• Reading text:
Jakarta (ANTARA) - The number of domestic workers (PRT) in Indonesia has reached nearly two million, out of which 12 percent are child domestic workers under 18, while 90 percent are women, according to Statistics Indonesia (BPS).

The job of PRT is unique in nature and has specific characteristics in terms of work time, work place, and work relationship.

Such unique and specific characteristics make PRT vulnerable to facing various problems that can harm them and their employers.

Along with the dynamics that occur in society, PRT are no longer viewed as servants or helpers but rather as workers.

As workers, PRT have the same rights and obligations as those in other professions. Hence, as citizens, PRT have the right to be protected while fulfilling duties related to their profession.

So far, there is no labor law in Indonesia that specifically and explicitly regulates PRT.

The Domestic Workers' Protection (PPRT) bill has been through a long road to becoming a law. The bill was proposed in 2004 and was pushed to be ratified in 2009.

In 2019, the bill was included in the National Legislation Program (Prolegnas). Thereafter, in 2020, the Legislative Body of the House of Representatives (DPR) approved it as DPR's initiative bill.

However, the bill has yet to be brought to a plenary session.

Following this, the government is committed and working hard to provide protection for PRT by accelerating the enactment of the Law on the Domestic Workers' Protection (PPRT).

To speed up the enactment of the PPRT Law, President Joko Widodo affirmed that hr had ordered the Minister of Law and Human Rights and the Minister of Manpower to immediately coordinate and consult with the House of Representatives (DPR) and with all stakeholders.

• Requests:
**1.** Please print everything from "However, the bill" down to "Workers' Protection (PPRT)." in the article on Indonesia's domestic workers.
**2.** Render this sentence from the article on Indonesia's domestic workers in Spanish: "So far, there is no labor law in Indonesia that specifically and explicitly regulates PRT."

• Information supplied:

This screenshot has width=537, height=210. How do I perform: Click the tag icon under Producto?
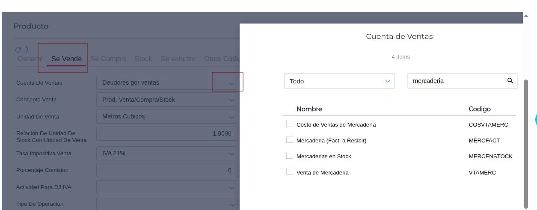point(18,49)
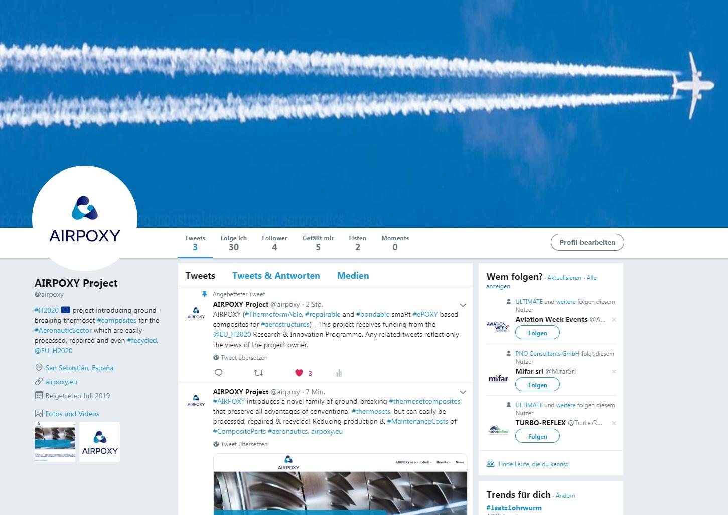Open the AIRPOXY logo media thumbnail

[x=99, y=442]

• Solutions by task:
**1.**
However, the bill has yet to be brought to a plenary session.

Following this, the government is committed and working hard to provide protection for PRT by accelerating the enactment of the Law on the Domestic Workers' Protection (PPRT).

**2.** Hasta ahora, no existe en Indonesia ninguna ley laboral que regule específica y explícitamente a los PRT.